Task directions — Everything from the opening line of the records below up to and including the line containing "Given: Click the company logo icon" should be retyped exactly, minus the pictures.

Records shown —
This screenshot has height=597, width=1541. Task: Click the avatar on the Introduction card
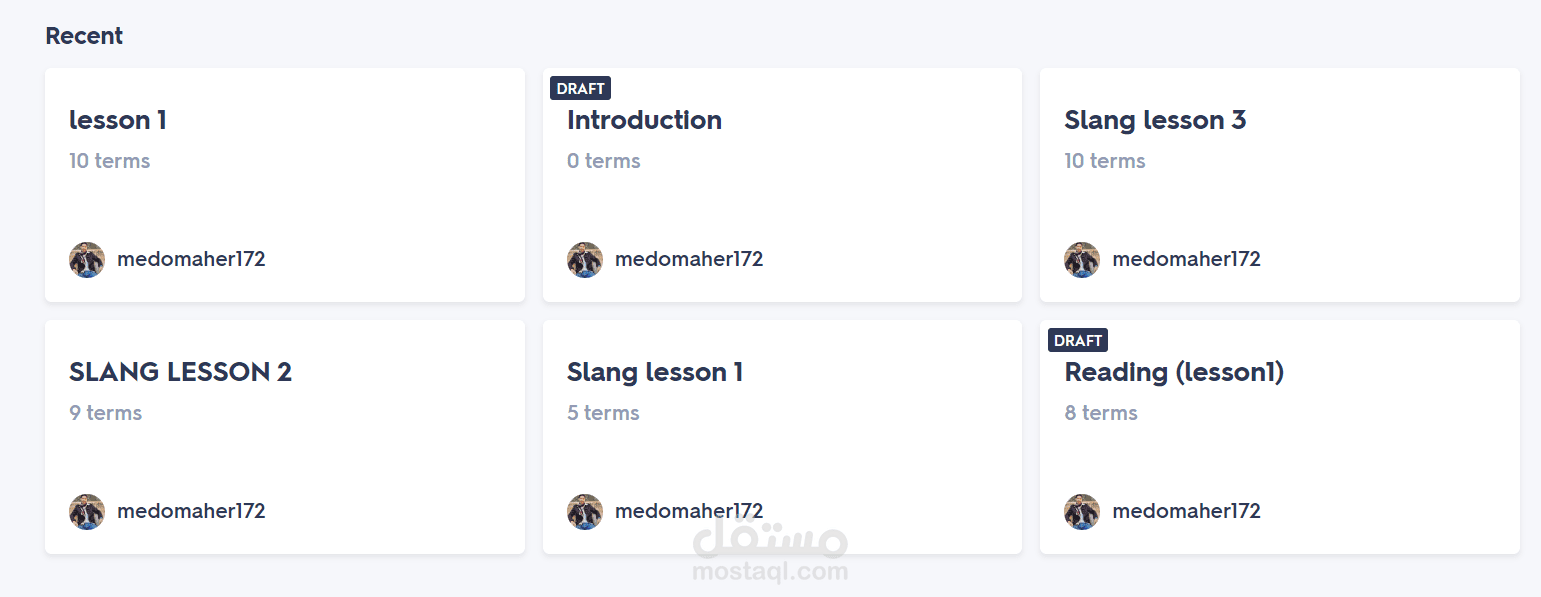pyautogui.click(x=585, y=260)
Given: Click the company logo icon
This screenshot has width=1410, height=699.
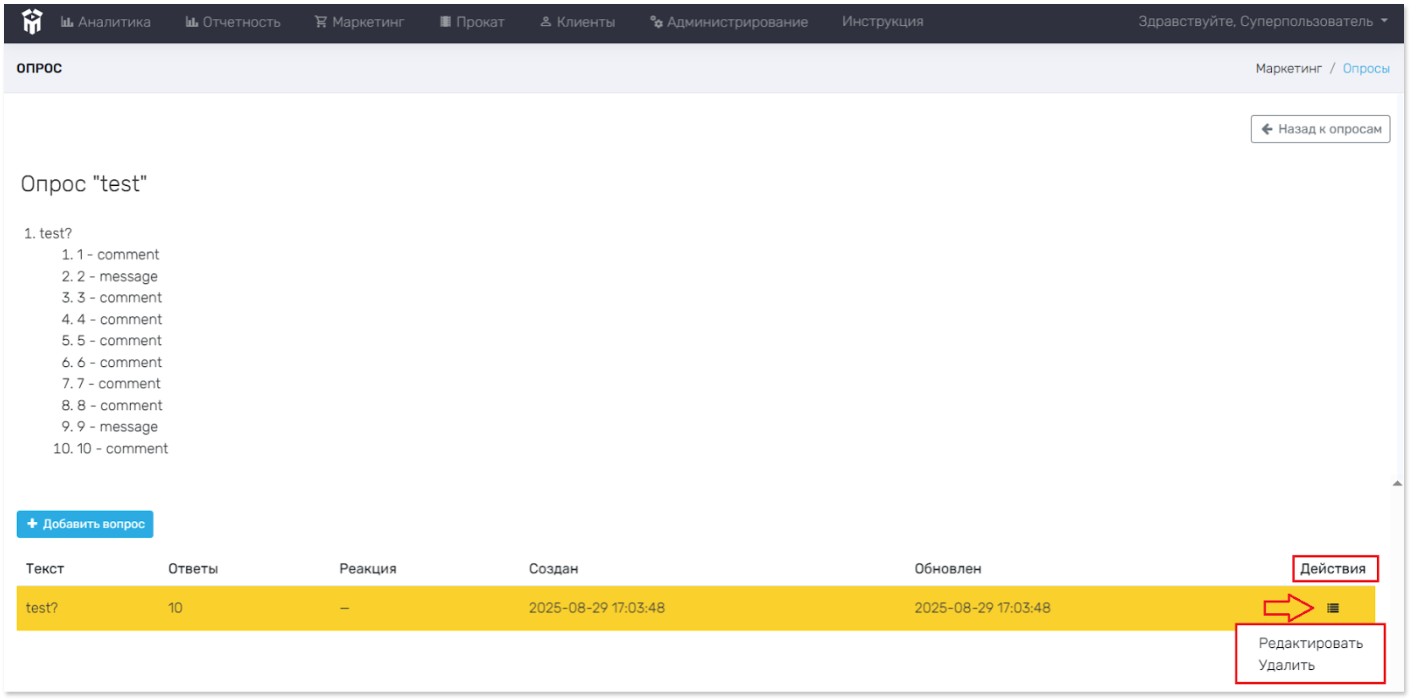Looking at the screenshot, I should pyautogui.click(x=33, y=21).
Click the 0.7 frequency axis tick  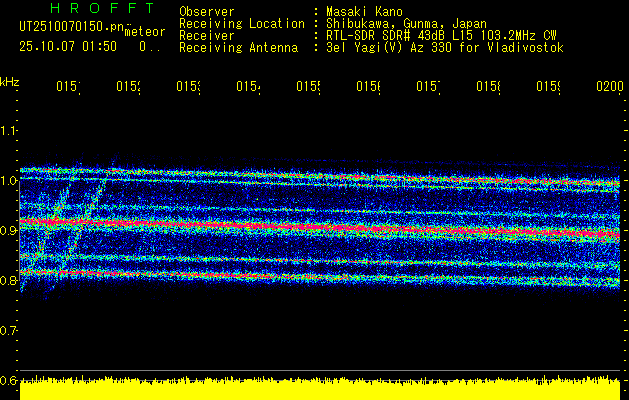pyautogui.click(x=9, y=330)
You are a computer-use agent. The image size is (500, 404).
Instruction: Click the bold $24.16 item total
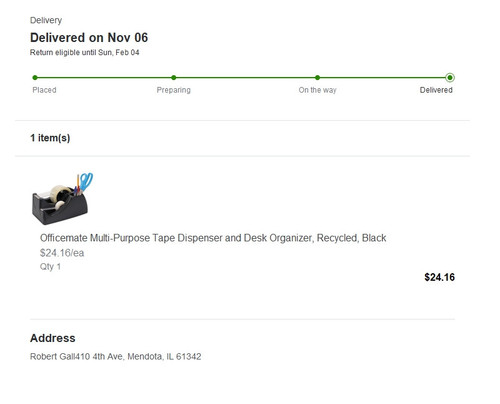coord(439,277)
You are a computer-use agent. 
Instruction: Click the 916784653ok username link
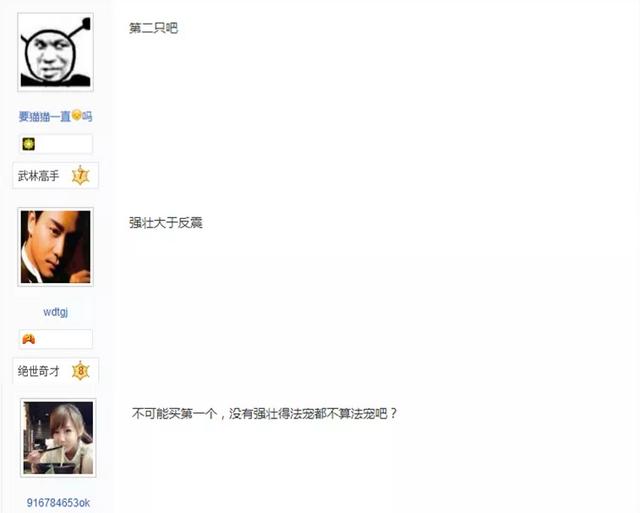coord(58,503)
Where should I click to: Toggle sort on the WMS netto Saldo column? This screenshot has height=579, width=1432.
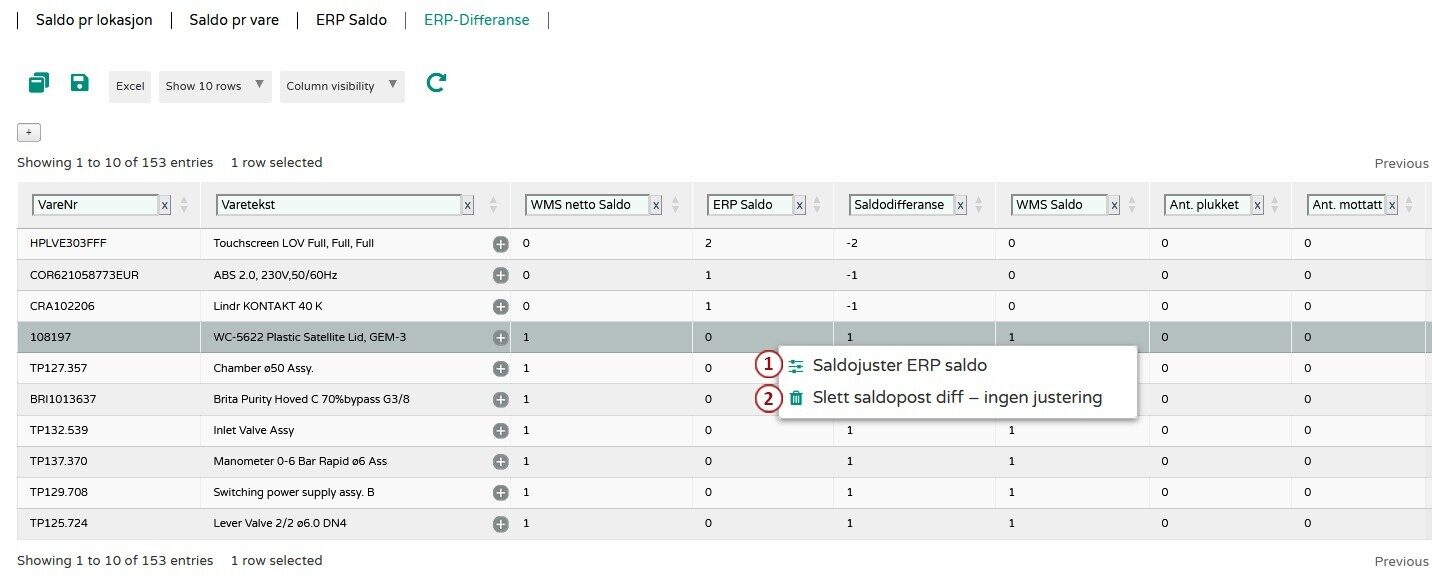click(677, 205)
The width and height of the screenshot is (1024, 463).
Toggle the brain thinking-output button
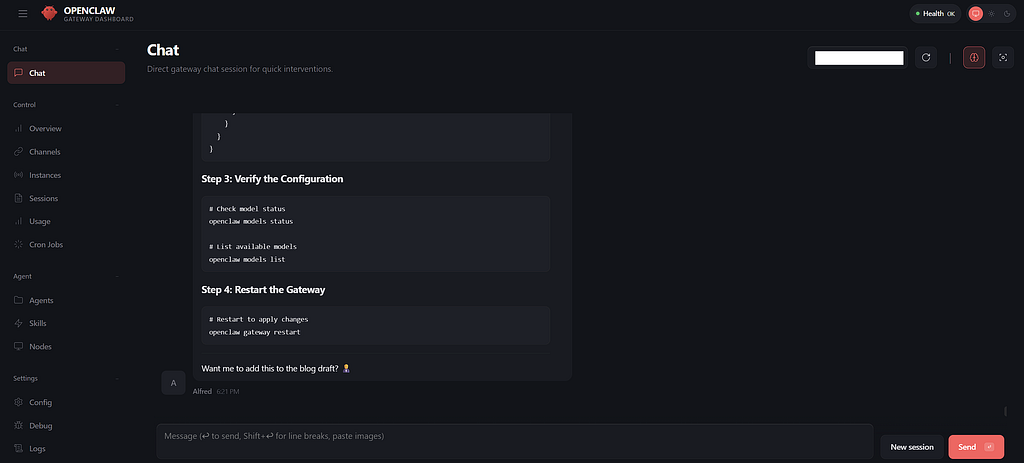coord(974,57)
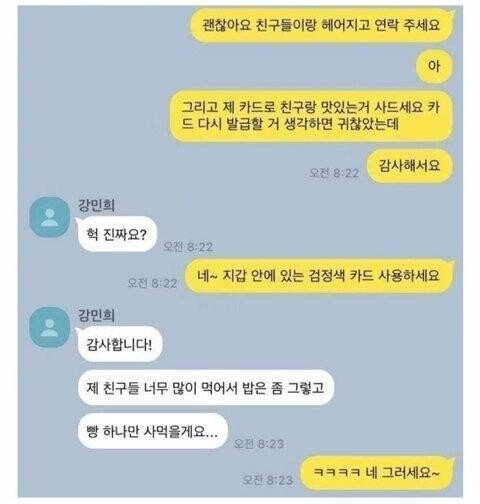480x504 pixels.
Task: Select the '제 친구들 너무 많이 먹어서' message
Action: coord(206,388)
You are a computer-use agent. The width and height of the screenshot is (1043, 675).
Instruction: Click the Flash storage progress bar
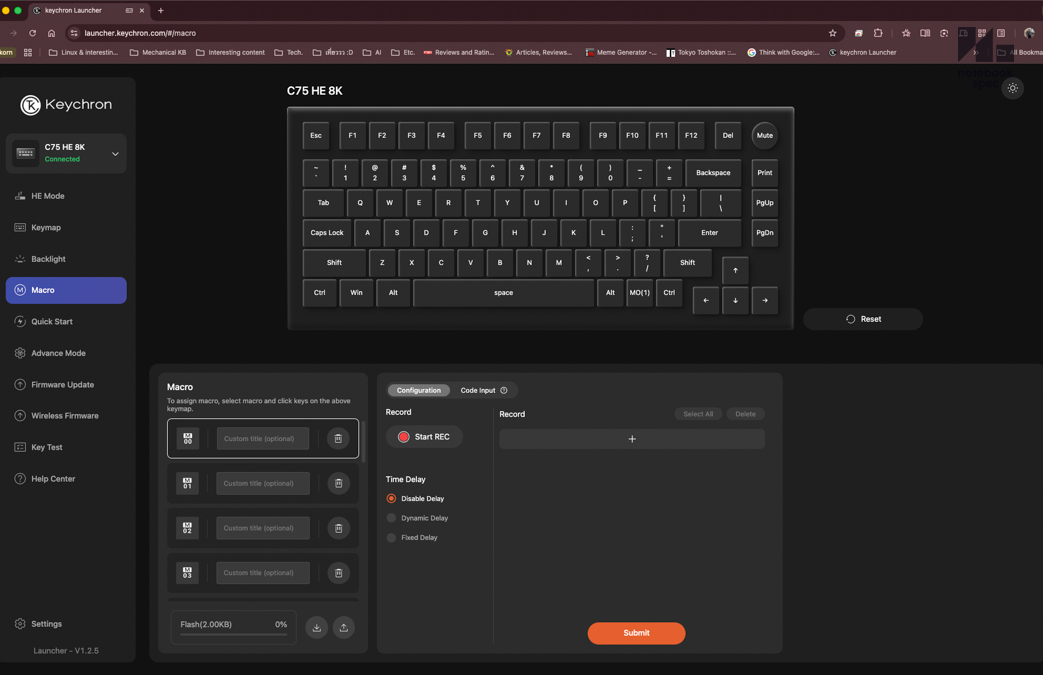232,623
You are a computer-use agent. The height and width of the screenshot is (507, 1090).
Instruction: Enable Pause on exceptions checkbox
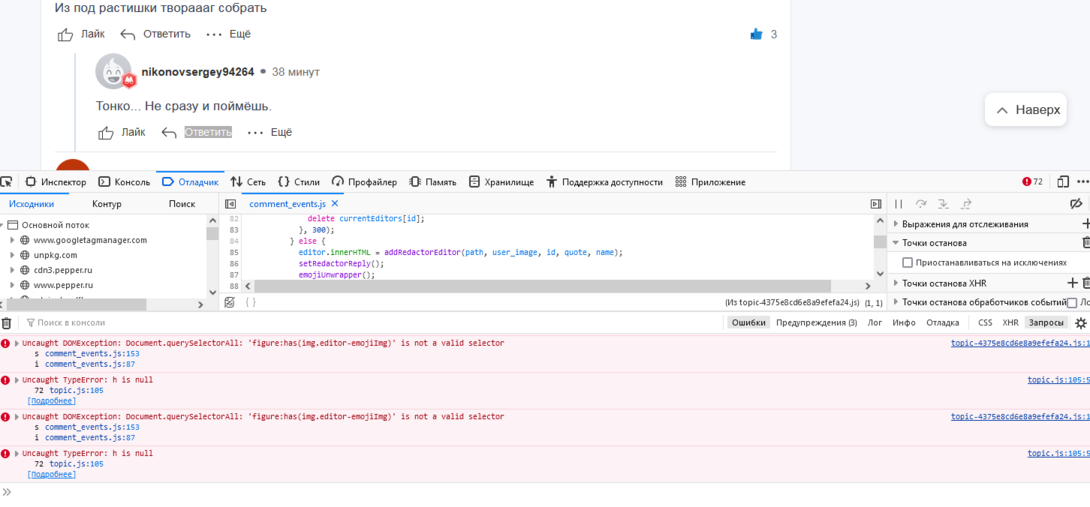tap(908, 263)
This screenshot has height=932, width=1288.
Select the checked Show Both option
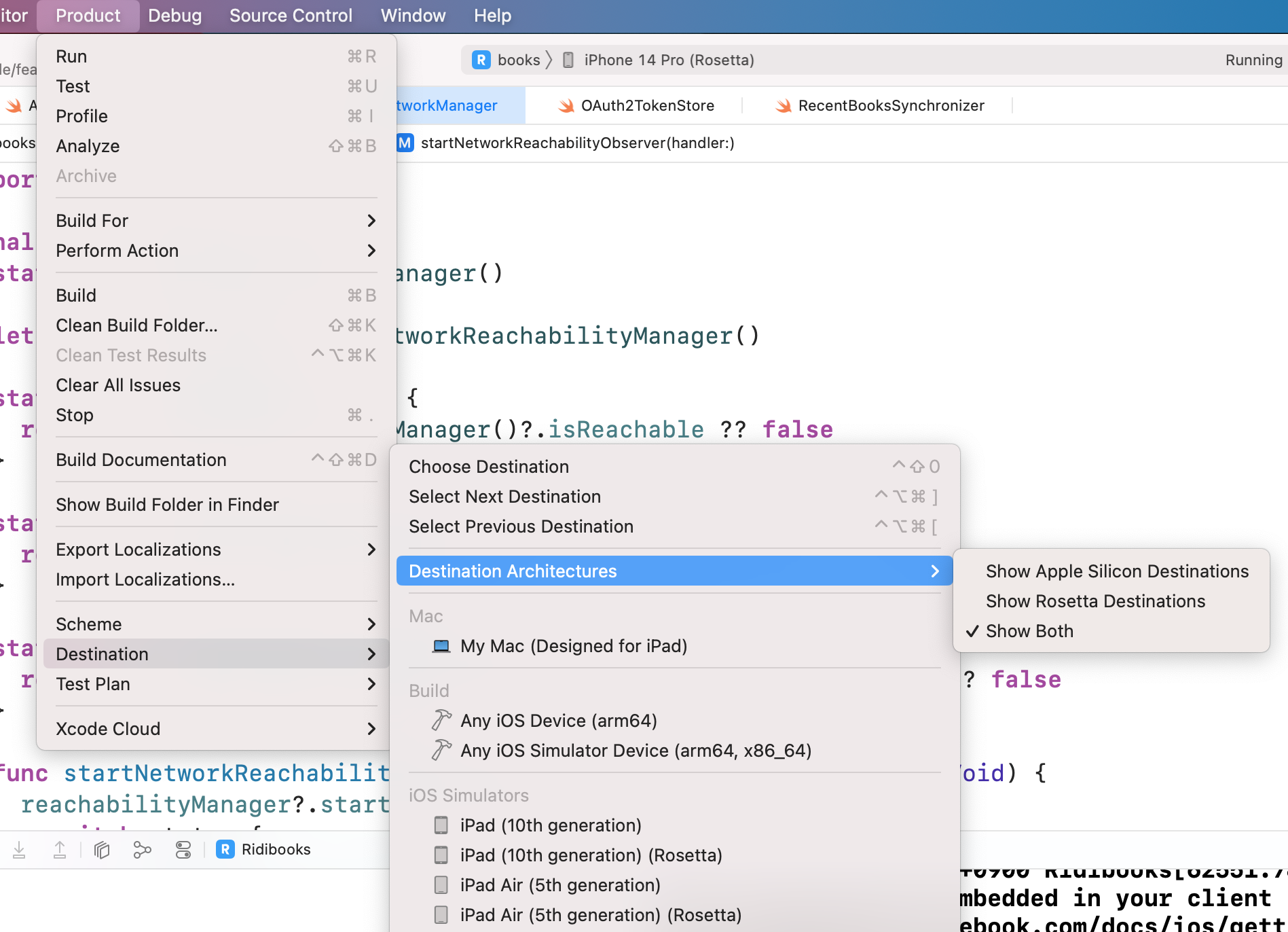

Answer box —
This screenshot has height=597, width=1541. Task: Click the avatar on the Introduction card
pyautogui.click(x=585, y=260)
Given: Click the company logo icon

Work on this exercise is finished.